Day of the Dragon
Bonanza

Su Ling (“Tinkling Bell of Virtue”) is the slave of a general in exile, a saddle tramp kidnaps her for ransom and dies the death, ignorant of the general’s plan to marry her.

Little Joe wins the girl in a poker game under the impression that she is a horse. “You can’t keep her,” says Ben, he declares her free and allows her to stay, the old country is friendless, she is alone.

An attempt to recapture her fails, two soldiers are executed. The general leads an assault on the Ponderosa and dies.

Su Ling goes to Virginia City as nurse to a doctor, she has learned the language from missionary teachers in China and will teach in town herself.

 

 

The Artist
Bonanza

It takes one to know one, that’s how Frank Chase got his job, which is to reconcile those who ain’t. They stare at a painting just the way Arch Johnson does here and say it’s just a picture at best, and wonder at people paying fabulous sums for such a thing.

Chase therefore imagines a greatly successful Western painter who goes blind but remembers every nuance of the land around him. It’s Ben Cartwright who wrests him from despair with the idea of writing down his impressions and memories.

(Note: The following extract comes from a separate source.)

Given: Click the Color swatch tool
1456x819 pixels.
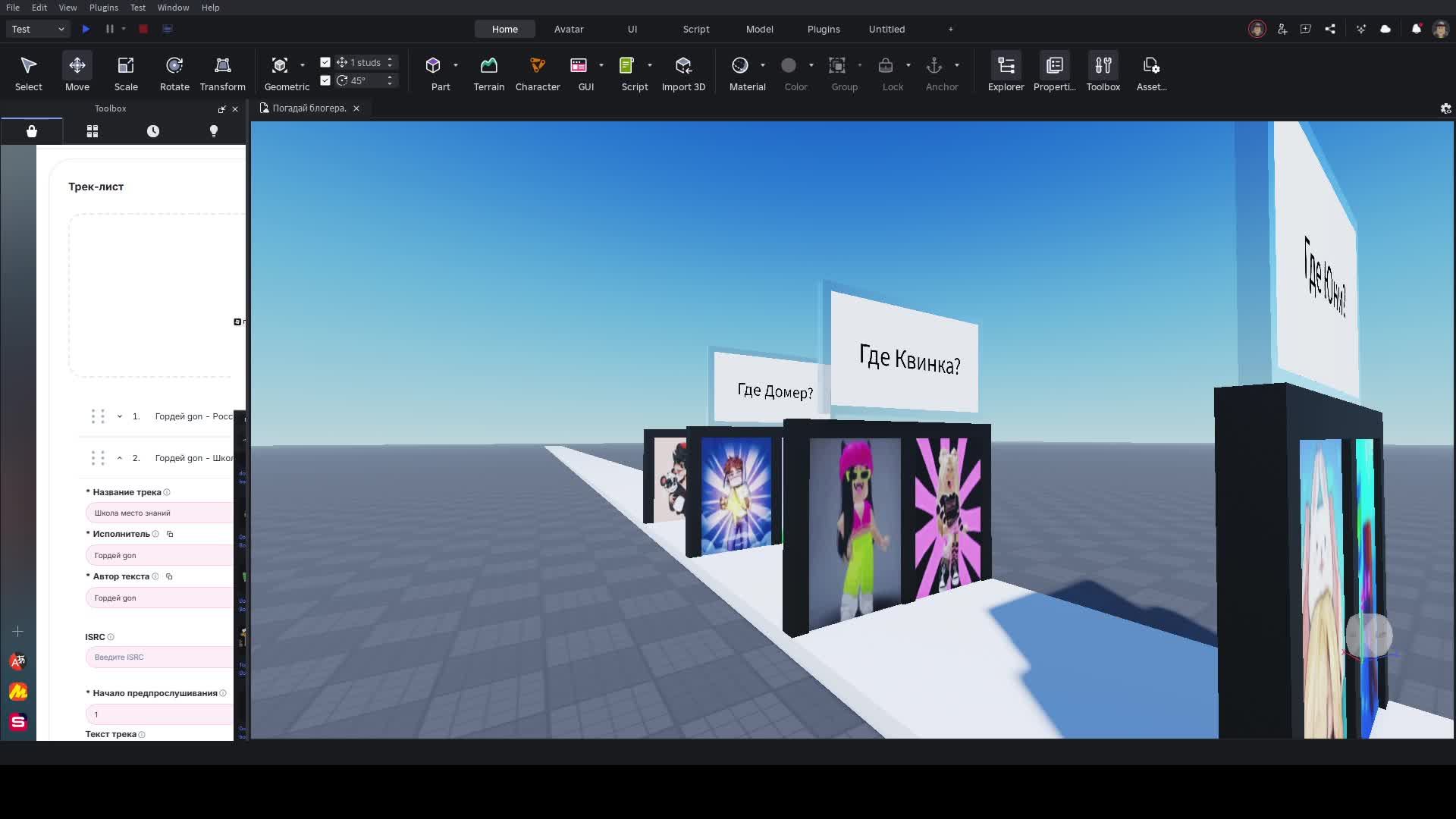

This requires of Chase a vivid pen that translates the real activity of art in terms of the landscape, just as the art department must give a creditable representation of the artist’s work. Dan O’Herlihy plays the part terrifically.

 

Image
Mission: Impossible

Like “Invasion” (dir. Leslie H. Martinson), an interpretation of Hitchcock’s “Breakdown”. Two partners run a crime syndicate, one is indicted and plans an escape to Tangiers with his list of judges and officials on the take (the other is amusingly portrayed as a rare stamp collector).

The game is post-hypnotic suggestion. The man with the list is a believer in certain arcana of the supernatural, and falls for a tarot reading conducted by Barney that introduces the idea of a Corsican twin, who is supplied by the IMF. This double is seemingly kidnapped by the collector, and appears to have been tortured to death. The man with the list apparently suffers the double’s every injury, and at last reveals to his soberminded son the list’s whereabouts.

The script and direction are admirably elliptic, leaving many details to be explained only later, such as Willy’s tunneling operation into the criminal compound and his rifling of the safe from behind.